/---

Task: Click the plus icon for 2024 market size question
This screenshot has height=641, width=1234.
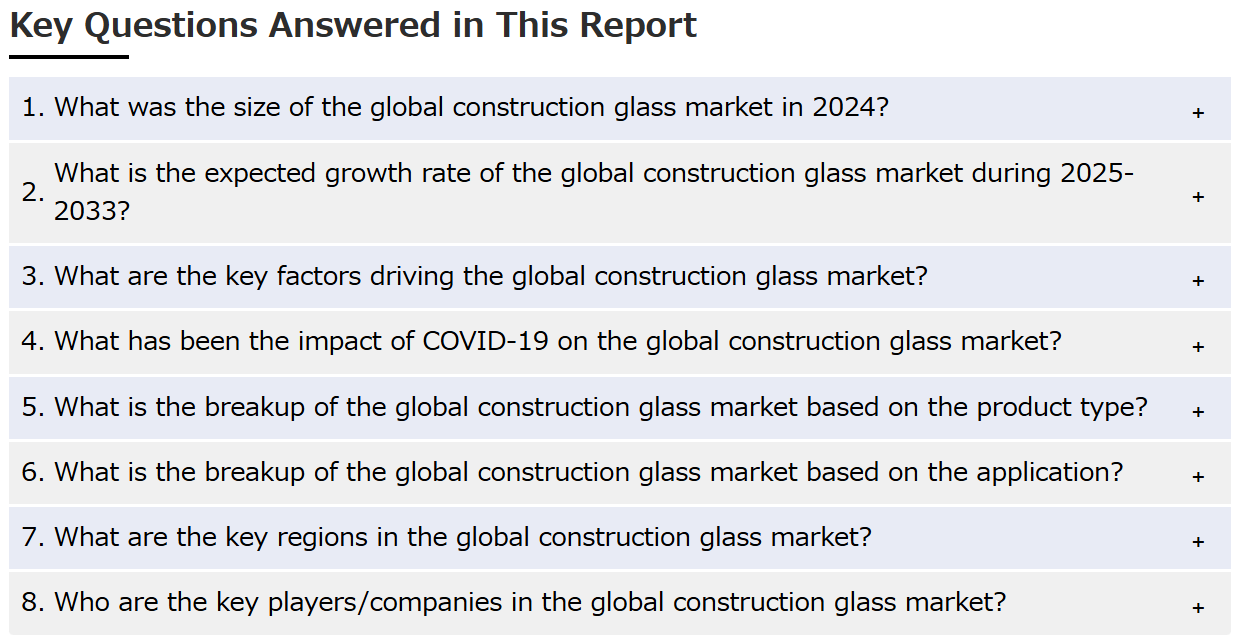Action: click(x=1197, y=113)
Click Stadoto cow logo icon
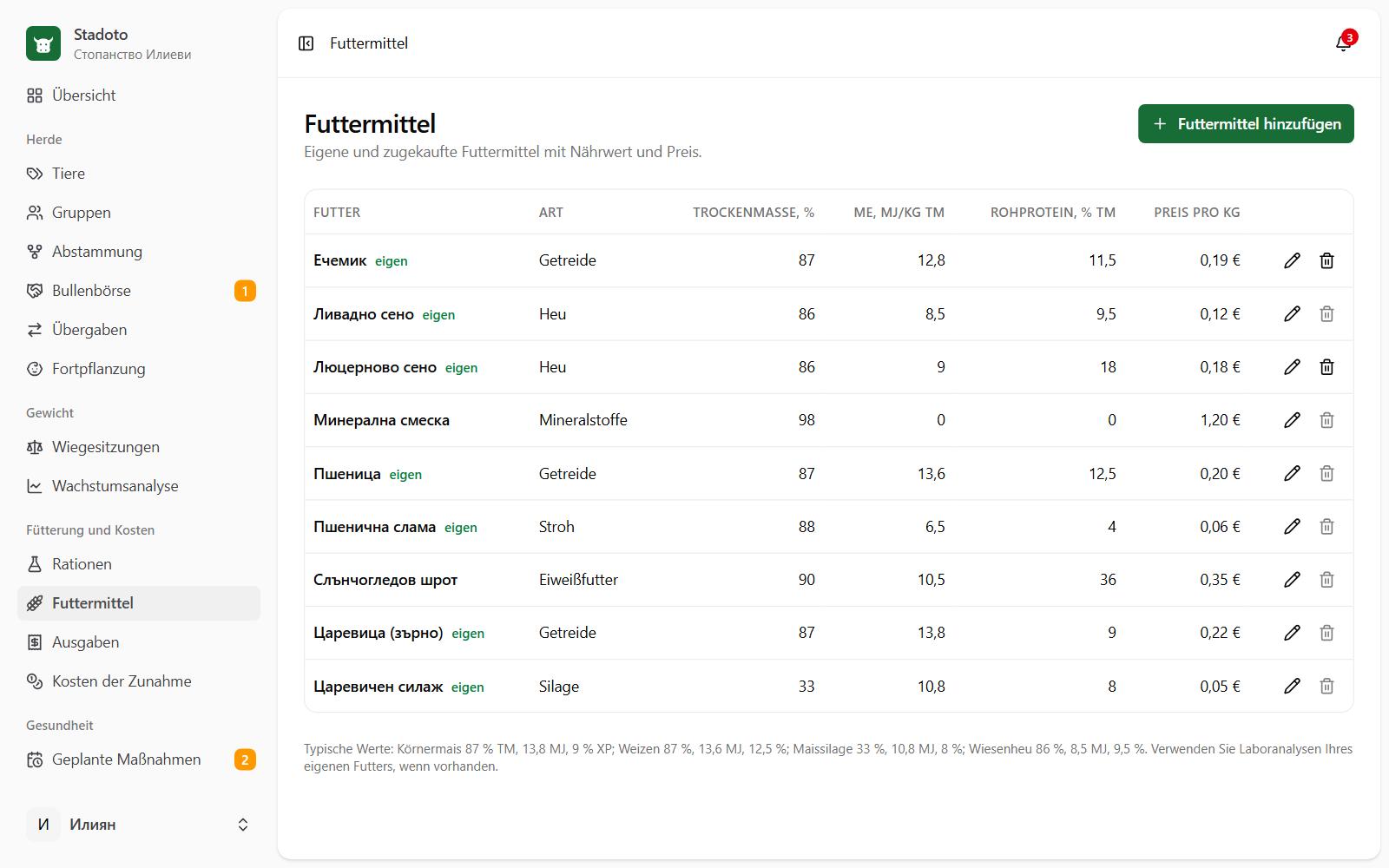This screenshot has width=1389, height=868. (x=43, y=43)
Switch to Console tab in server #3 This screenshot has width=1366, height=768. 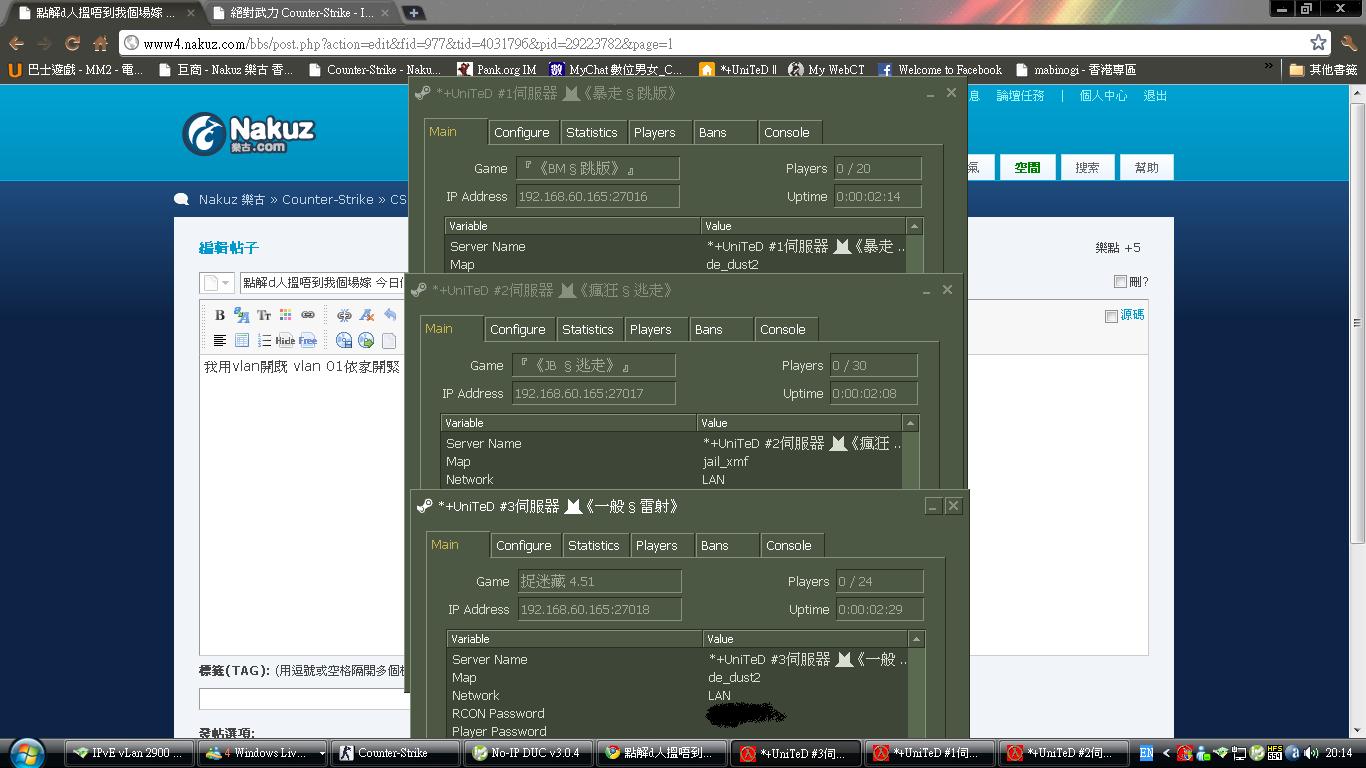(x=788, y=545)
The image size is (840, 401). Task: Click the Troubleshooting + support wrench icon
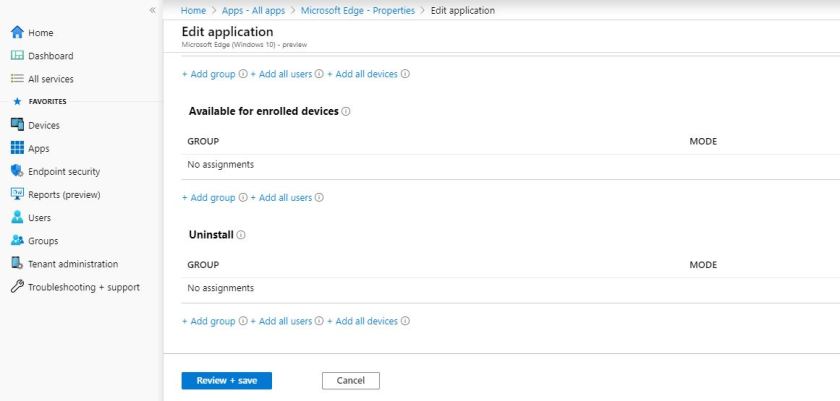click(16, 287)
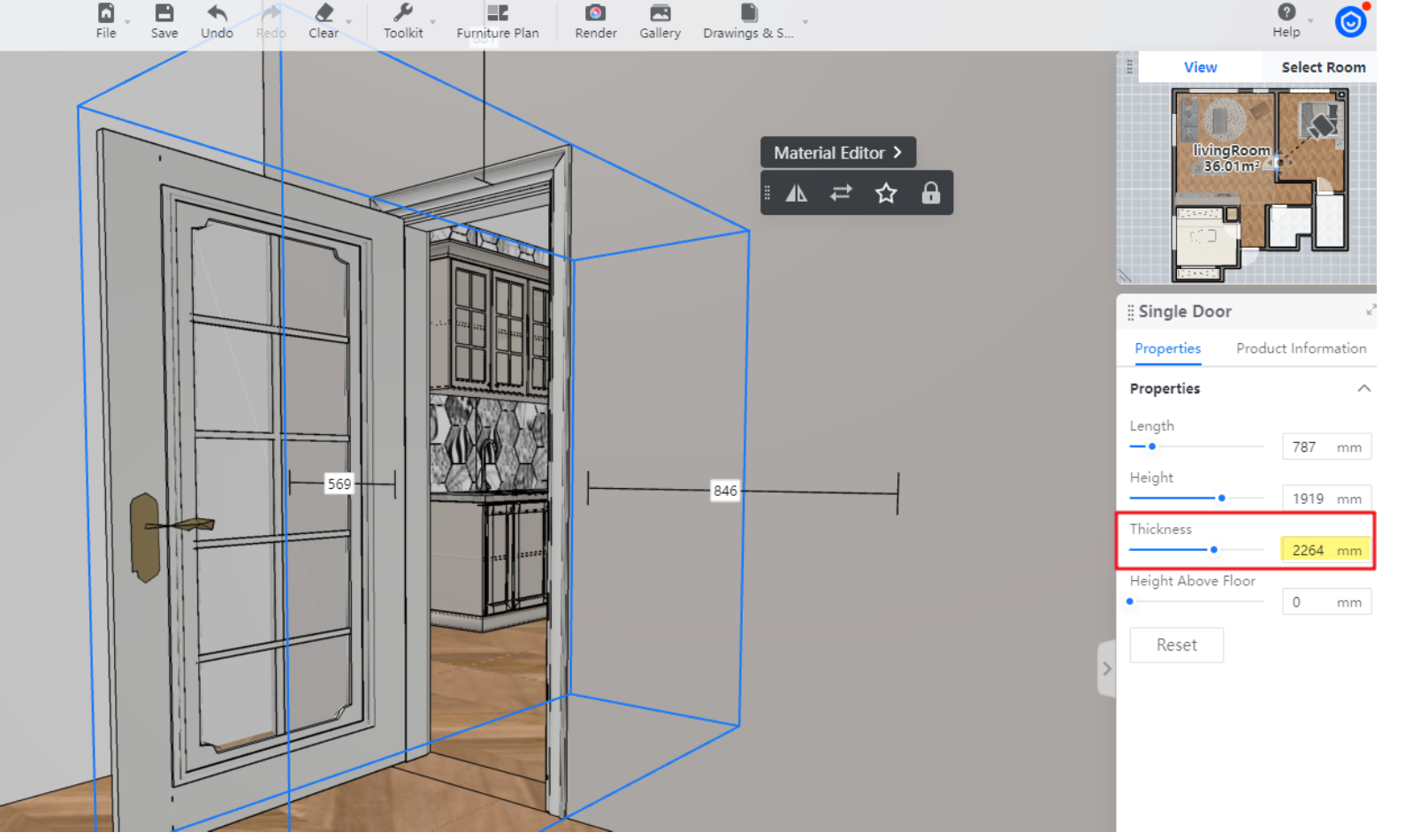Image resolution: width=1428 pixels, height=840 pixels.
Task: Select the Select Room tab
Action: pyautogui.click(x=1323, y=67)
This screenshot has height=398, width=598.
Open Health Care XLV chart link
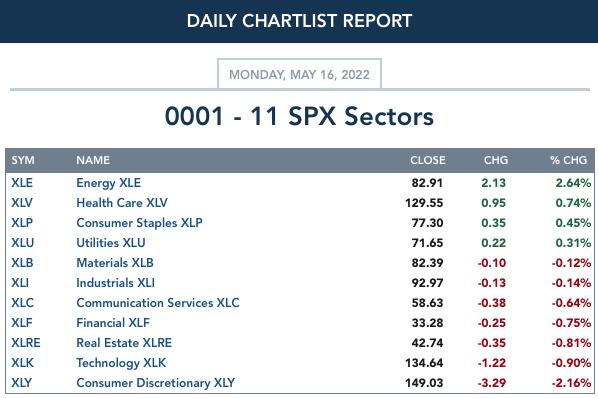pos(122,203)
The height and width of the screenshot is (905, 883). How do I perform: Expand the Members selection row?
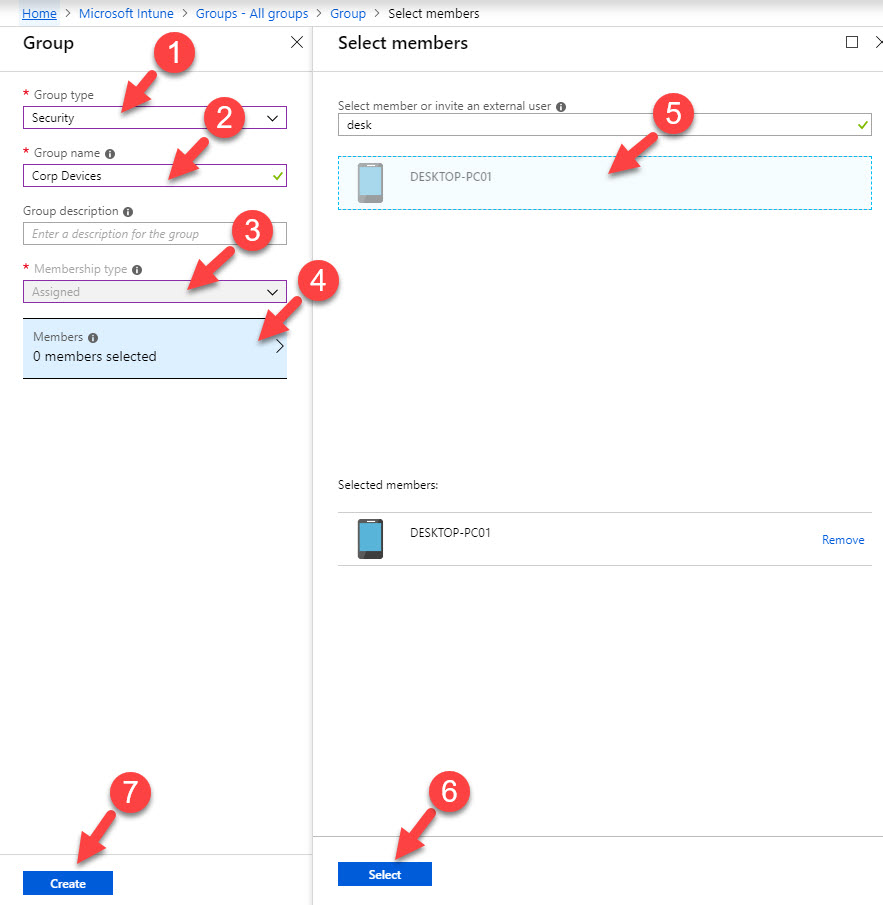coord(154,348)
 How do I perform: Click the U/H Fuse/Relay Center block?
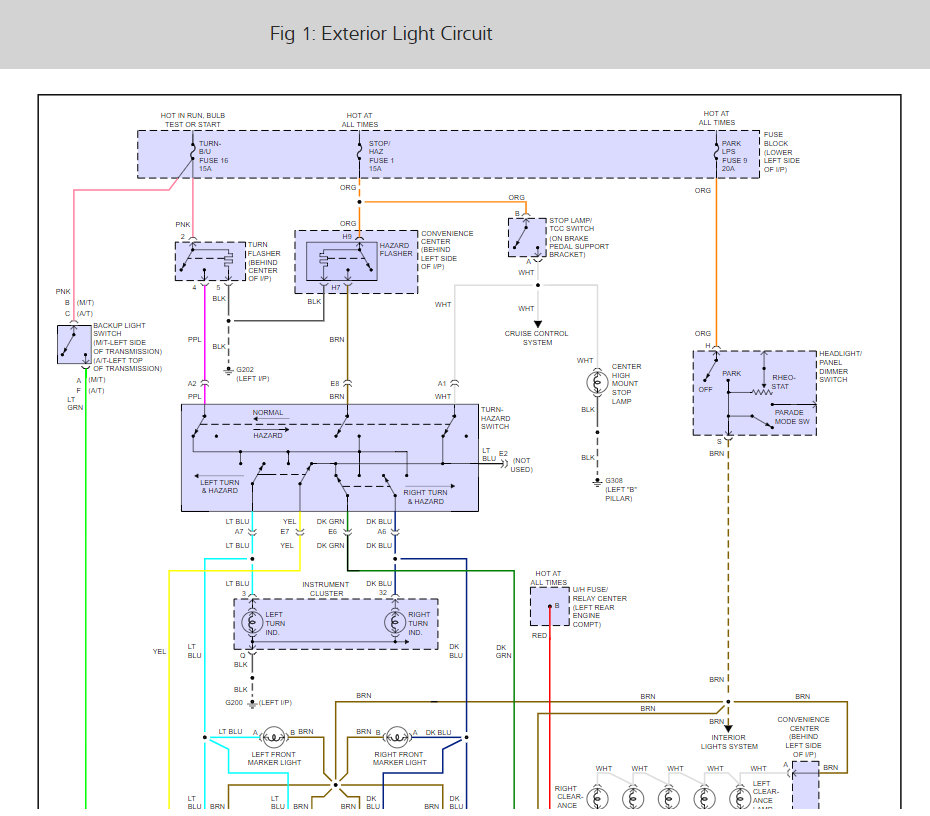pos(550,606)
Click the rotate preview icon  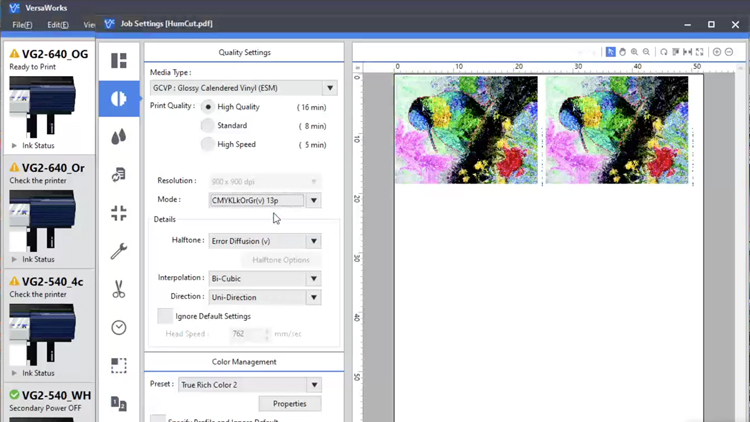point(663,52)
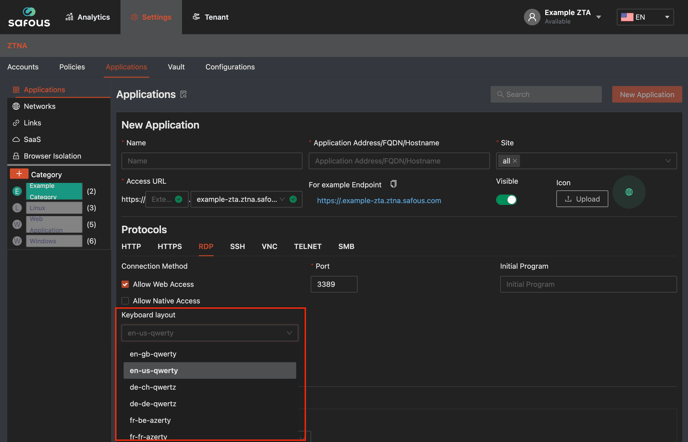Open Links section in sidebar
Image resolution: width=688 pixels, height=442 pixels.
32,123
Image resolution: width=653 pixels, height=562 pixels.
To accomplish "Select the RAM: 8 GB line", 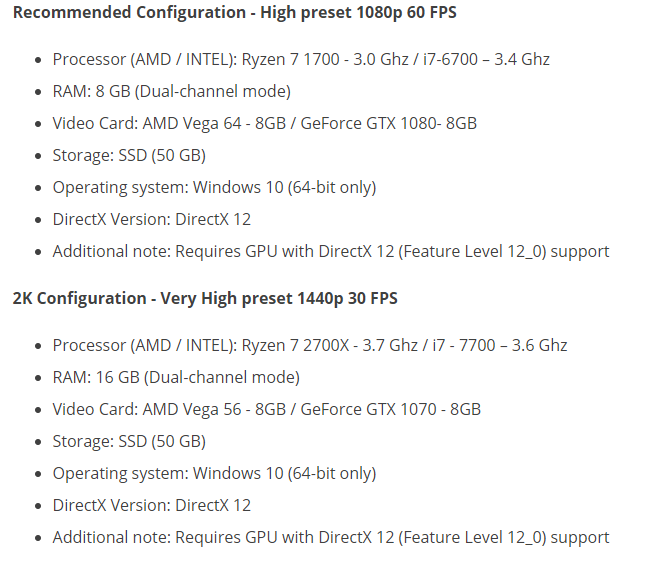I will pyautogui.click(x=171, y=91).
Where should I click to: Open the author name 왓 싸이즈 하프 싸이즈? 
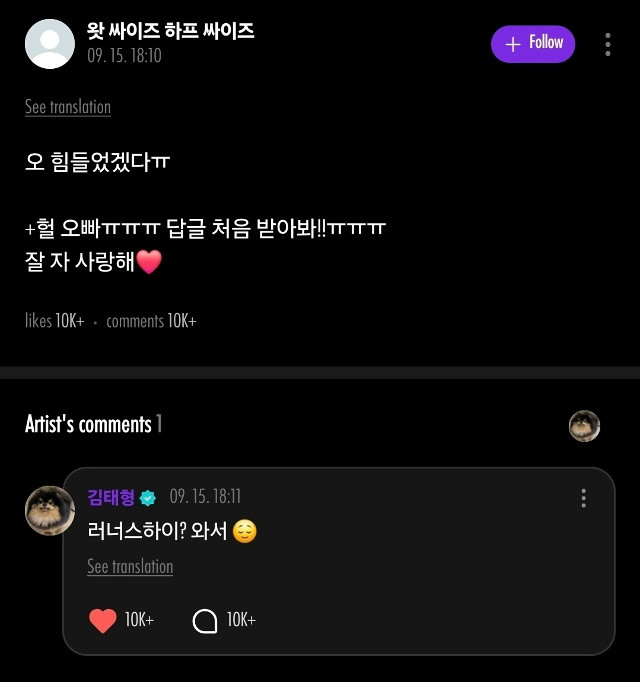point(171,31)
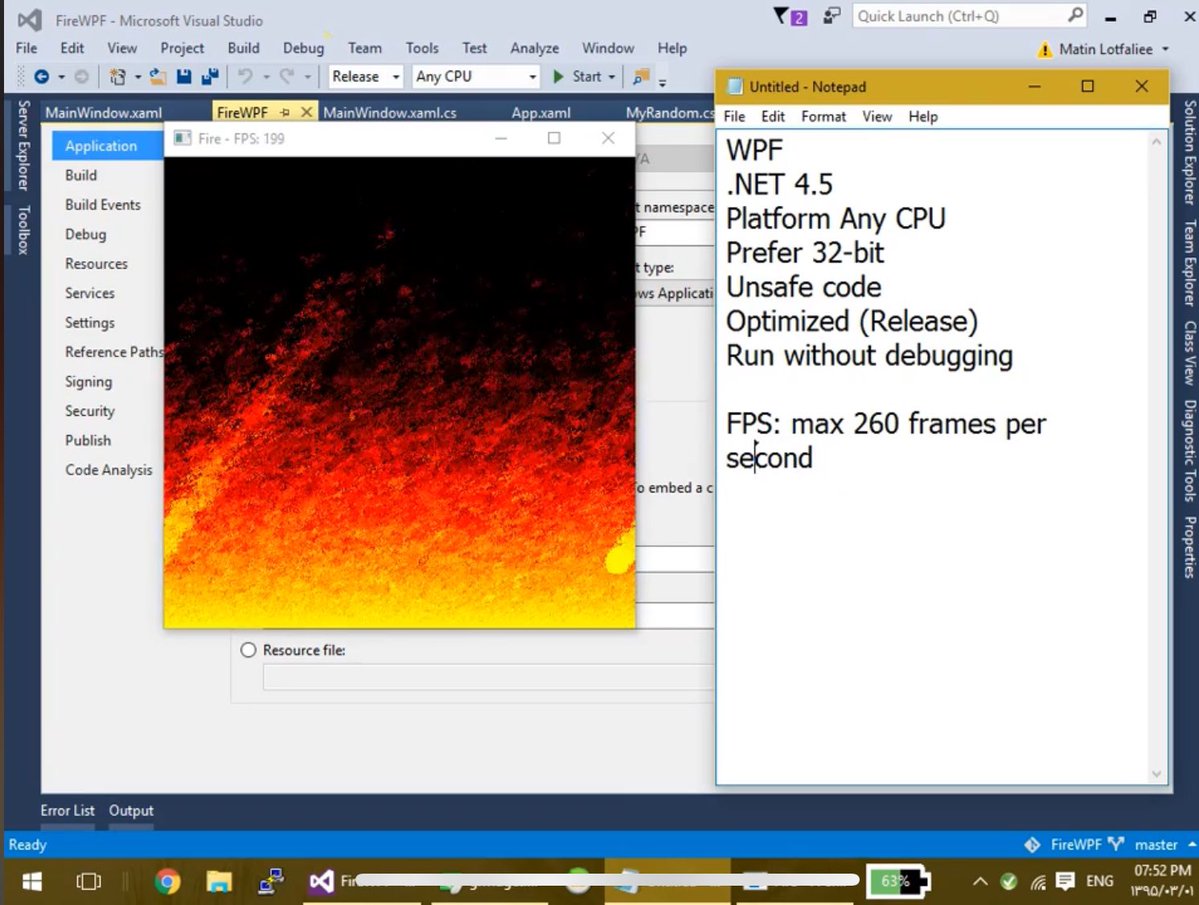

\---

What you should do:
Take the line containing "Where should I" and every line after it up to the end of the data, and write them out exactly, without the pictures.

Solved problem:
Where should I click to: Open the author name 왓 싸이즈 하프 싸이즈? 
point(171,31)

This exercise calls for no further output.